This invention relates to a safety shutoff valve. It relates more particularly to a valve for stopping the delivery of liquid fuel to a fuel tank or a fuel truck when the same are filled to the desired level.
The subject valve has special utility in connection with the refilling of large fuel trucks at a tank farm, under both high and low fuel delivery pressures, and the invention will be described specifically in this context.
Various devices have been proposed for shutting off the flow of fuel into a fuel storage tank when a predetermined liquid level is reached in the tank. One type is shown in U.S. Pat. Nos. 2,464,456 and 2,569,110. This type of valve employs a float which is connected to a valve member. When the liquid level in the tank reaches predetermined height, the float rises and closes the valve member which stops the flow of fuel into the tank. Provision is also made for bleeding fuel from the fill pipe leading to the valve to relieve the pressure in that line prior to uncoupling the pipe from the valve.

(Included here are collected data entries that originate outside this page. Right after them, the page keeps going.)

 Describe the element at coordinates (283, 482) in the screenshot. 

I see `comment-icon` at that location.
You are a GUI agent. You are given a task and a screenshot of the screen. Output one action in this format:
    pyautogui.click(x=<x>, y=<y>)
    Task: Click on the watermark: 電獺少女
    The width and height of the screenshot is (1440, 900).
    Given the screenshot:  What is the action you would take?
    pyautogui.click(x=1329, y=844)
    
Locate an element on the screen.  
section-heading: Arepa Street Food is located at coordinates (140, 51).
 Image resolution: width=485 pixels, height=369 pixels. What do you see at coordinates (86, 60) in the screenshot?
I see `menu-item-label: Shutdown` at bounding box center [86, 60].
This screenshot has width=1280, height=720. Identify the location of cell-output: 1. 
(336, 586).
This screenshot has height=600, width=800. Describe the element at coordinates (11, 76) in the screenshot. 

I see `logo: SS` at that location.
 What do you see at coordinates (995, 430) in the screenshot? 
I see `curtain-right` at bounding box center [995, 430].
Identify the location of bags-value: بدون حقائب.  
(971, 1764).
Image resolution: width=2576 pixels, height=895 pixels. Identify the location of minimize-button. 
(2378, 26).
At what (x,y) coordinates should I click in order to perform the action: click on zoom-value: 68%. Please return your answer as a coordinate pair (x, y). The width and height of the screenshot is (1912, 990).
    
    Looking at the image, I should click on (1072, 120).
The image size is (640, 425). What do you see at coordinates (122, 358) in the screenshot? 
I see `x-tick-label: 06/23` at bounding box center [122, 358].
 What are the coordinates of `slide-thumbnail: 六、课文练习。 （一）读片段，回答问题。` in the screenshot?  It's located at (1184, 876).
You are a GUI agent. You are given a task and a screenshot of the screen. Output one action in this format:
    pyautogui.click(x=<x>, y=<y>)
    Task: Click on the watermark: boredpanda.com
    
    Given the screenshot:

While that type of shutoff valve works satisfactorily at relatively low fill pressures, it does not respond quickly enough when the fuel is being injected through the valve into the tank at higher pressures, on the order of 90 psi. Sometimes the valve float does not have time to respond to the rapidly changing liquid level, with the result that the valve does not shut off until after the tank is filled to the brim. This leaves no room to bleed off the fuel remaining in the fill pipe. Consequently, when the pipe is uncoupled from the valve, fuel spurts from the end of the pipe over the tank and onto the ground.
Further, fuel shutoff valves of this type should be more rugged so as to handle the higher fill pressures used today. Specifically, the shutoff and bleed mechanisms must be able to withstand the large forces developed when the valve member is slammed against its seat by the incoming high pressure liquid.
Also, the prior valves include no provision for automatically shutting off the control valve located between the storage tank and the fill pipe. Consequently, if the operator forgets to do this, when be uncouples the fill pipe from the subject inlet valve on the truck, fuel will flow out of the pipe onto the ground until the operator has the presence of mind to shut off that valve located at the storage tank.
As a result of the foregoing, fuel shutoff valves of the above type have not been as widely used as they might be in connection with the high pressure filling of fuel tanks and fuel trucks.